Mockingbird Cafe frequently appears on lists of best cafes in Ho Chi Minh City and for good reason. It’s a gloriously boho collection of rooms and you’re almost convinced you’ve stepped back in time to 1960s Saigon. There’s even a guitar propped up among the low slung modernist chairs and sofas. Fairy lights, flowers and photographs make it feel like you’re in someone’s living room instead of a cafe. There’s also a cute little balcony AND a bar if you fancy changing up the iced coffee for something a bit stronger… It was quiet when I visited but I can imagine it’s really popular in the evening. In fact, I recommend hitting up 14 Ton That Dam at night as there are quite a few bars in the block. Unfortunately most of them were closed when I visited (day drinking is perhaps not a thing in Ho Chi Minh City…) but I plan to make a beeline back here if I’m ever back in town.
The final cafe I visited was also my favourite. Things Cafe is located on the first floor and it follows the same ‘grungy living room’ vibe as Mockingbird and Thi Fi. However, it felt more uniquely ‘Asian’ than the other two with its patterned tiled floor, proliferation of plants, brightly painted shutters and whirring ceiling fans. And there are cats. Actual cats, not decorative ones, that mooch around and sprawl and – occasionally – allow you to fuss them. Anywhere with the addition of furry friends instantly goes up in my estimation. Things Cafe was exactly the sort of place I had been looking for, somewhere I could happily sit for hours and write. Or, failing that, just pose with a highbrow novel… Yes, it could be seen as a little too self-consciously cool, especially with all the random touches like the vintage TV set but, for me, it all worked.
They say absence makes the heart grow fonder and my current circumstances mean I would actually be delighted to jump on a plane to Ho Chi Minh City, despite all the things I initially disliked about it. I think it’s a city that grows on a person. Like the cafes at 14 Ton That Dam Street, many of the things that make Ho Chi Minh City special are hidden away and you have to put a little effort into uncovering them. I can’t wait to give the city another chance and hunt down more of its hidden cafes.
Don’t forget to pack…
Need to know
- The traffic in Ho Chi Minh City is crazy – it’s the worst I’ve ever seen. This makes crossing the road a leap of faith because no-one will stop for you until you actually step out into the road. It’s a completely counter-intuitive thing to do. Good luck!
- On a related note, even pavements aren’t traffic-free. I lost count of the number of times I was almost mown down by a scooter on the pavement.
- Ho Chi Minh City is not a place conducive to walking but Ubers are cheap and plentiful. Save yourself the hassle of walking from A to B and hop into an Uber instead.
- You know what else is cheap and plentiful? Street food. There’s no excuse for not completely over-indulging.

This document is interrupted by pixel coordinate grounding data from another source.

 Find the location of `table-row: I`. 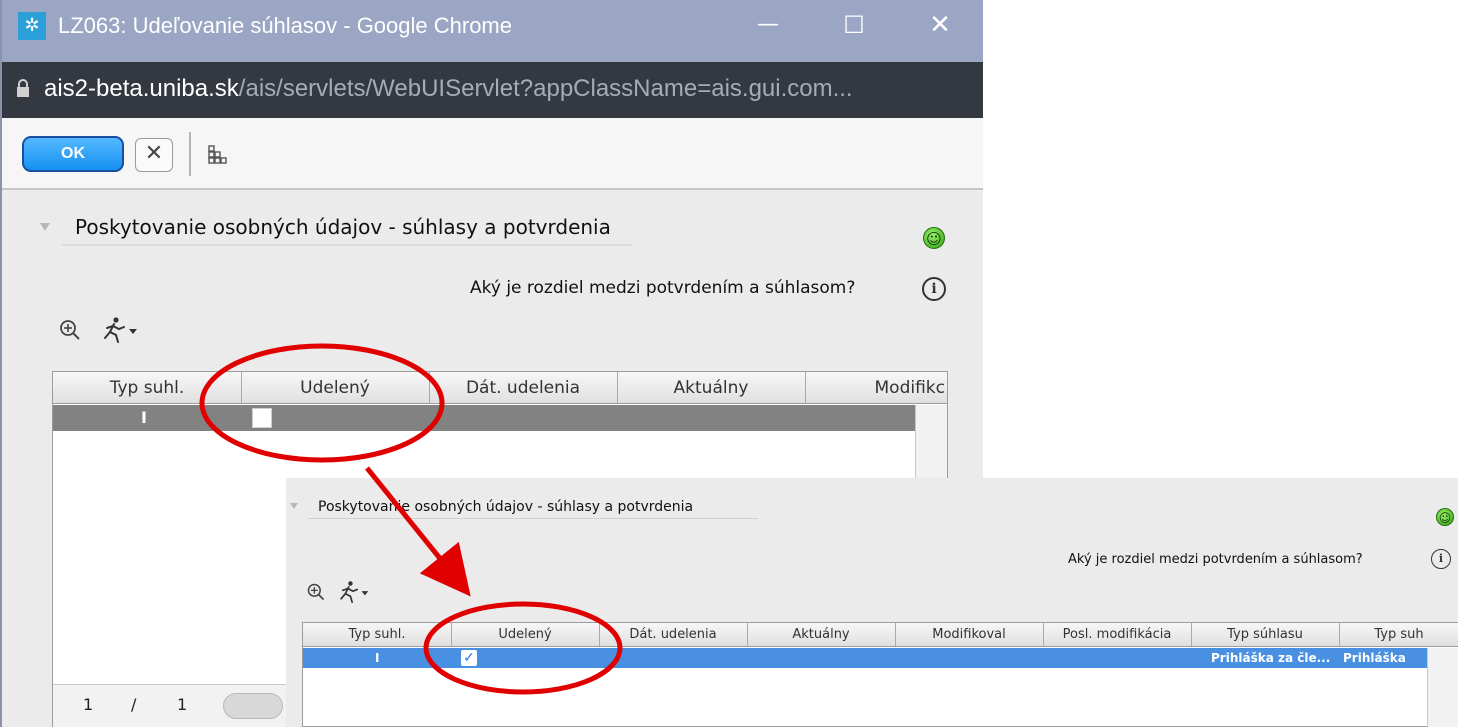

table-row: I is located at coordinates (484, 418).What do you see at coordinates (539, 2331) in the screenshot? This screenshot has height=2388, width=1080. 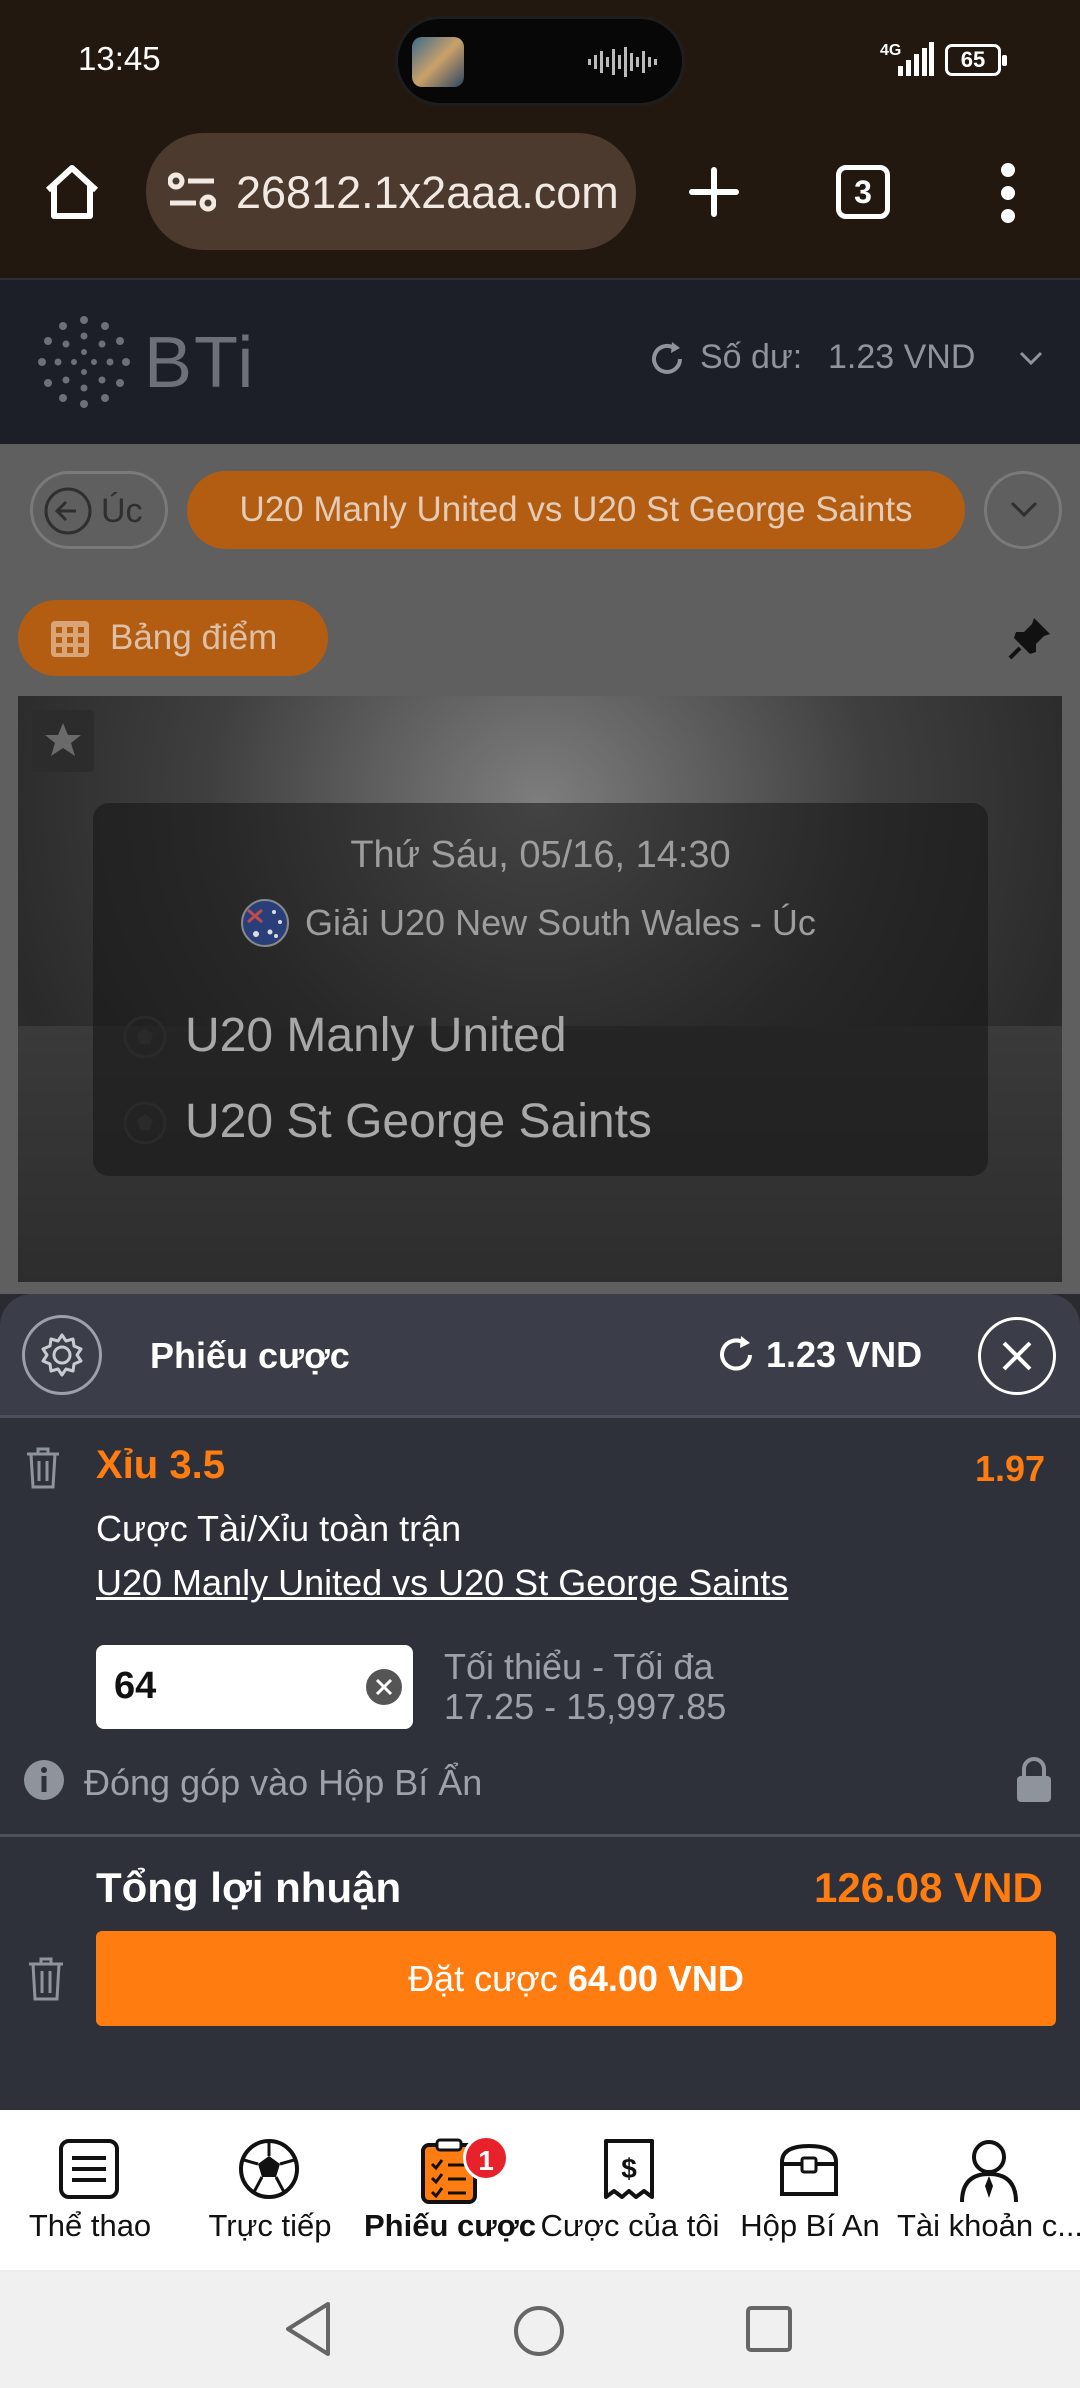 I see `home-circle-icon` at bounding box center [539, 2331].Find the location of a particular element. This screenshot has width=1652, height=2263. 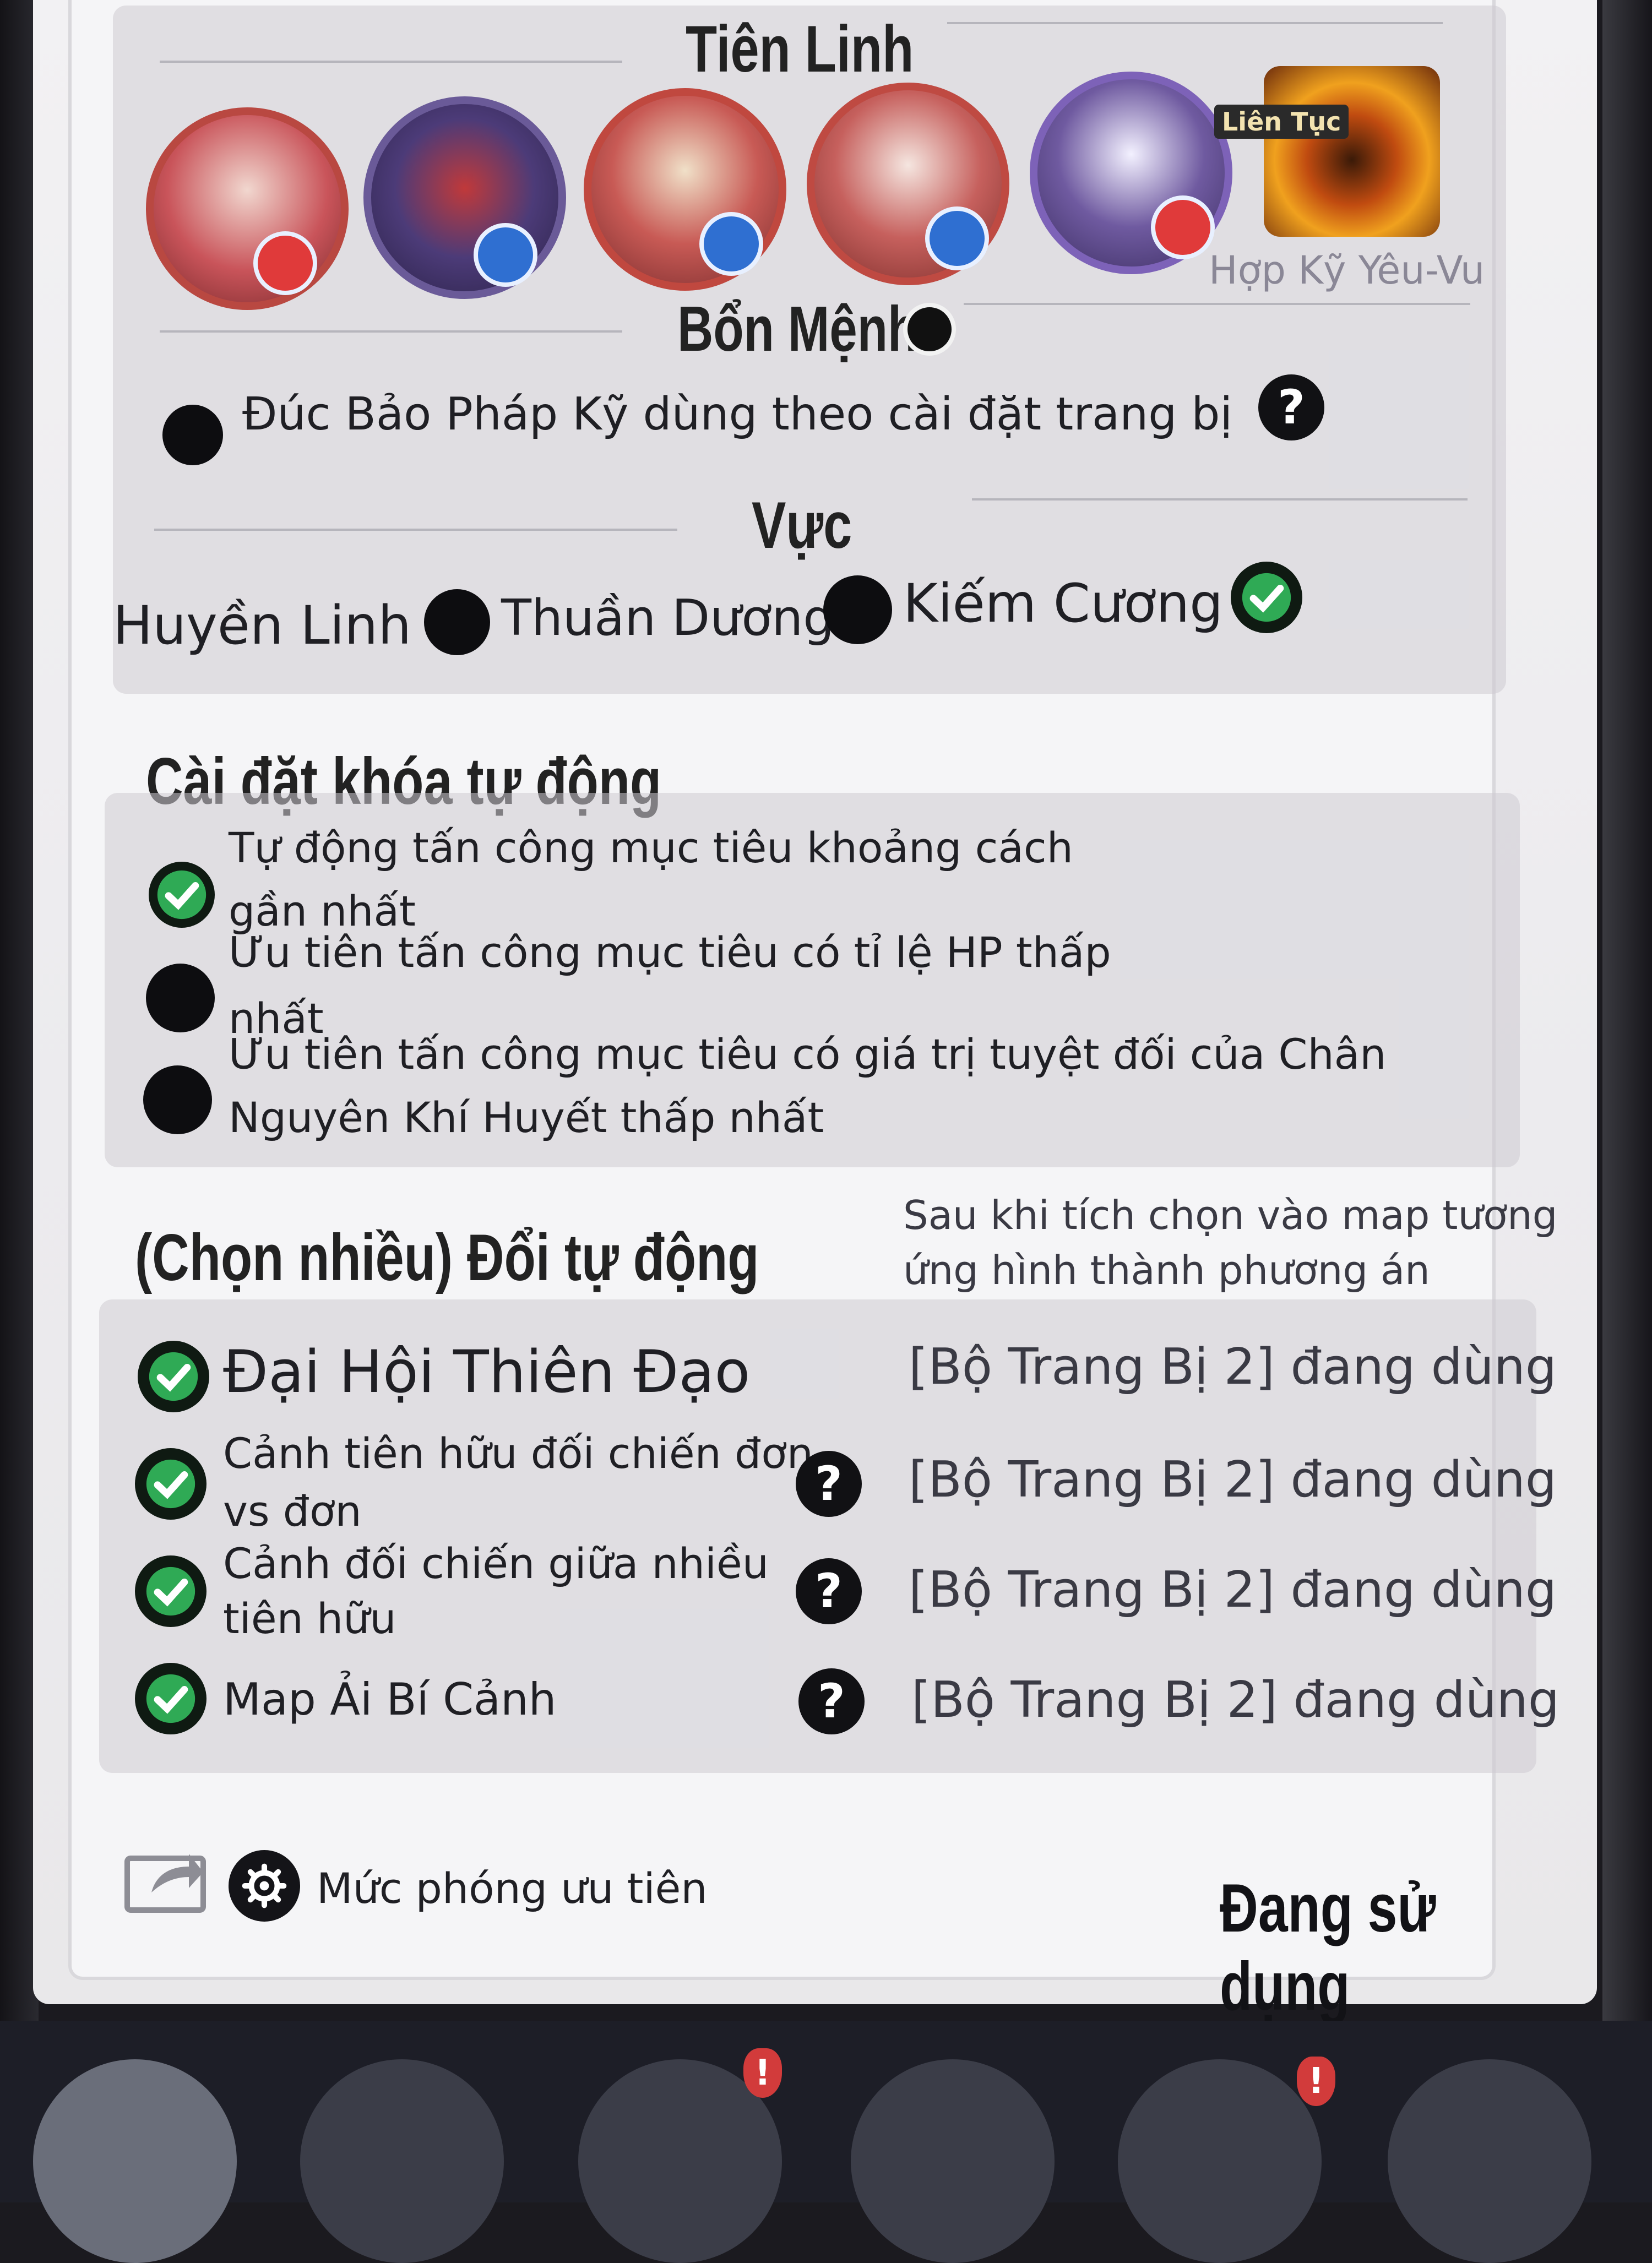

tien-linh-title: Tiên Linh is located at coordinates (800, 49).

- I was in Ho Chi Minh City on two separate occasions. During my first visit, I stayed in Cozy House 140 which is a simple yet comfortable hotel close to Bui Vien Street. Although I was happy there, I decided to treat myself and upgrade to their sister property, Cozy House 160, just around the corner. Out of the two hotels, I preferred Cozy House 160 (mainly because my room had a window) but they both offered great value for money, were clean, well decorated and had lovely staff.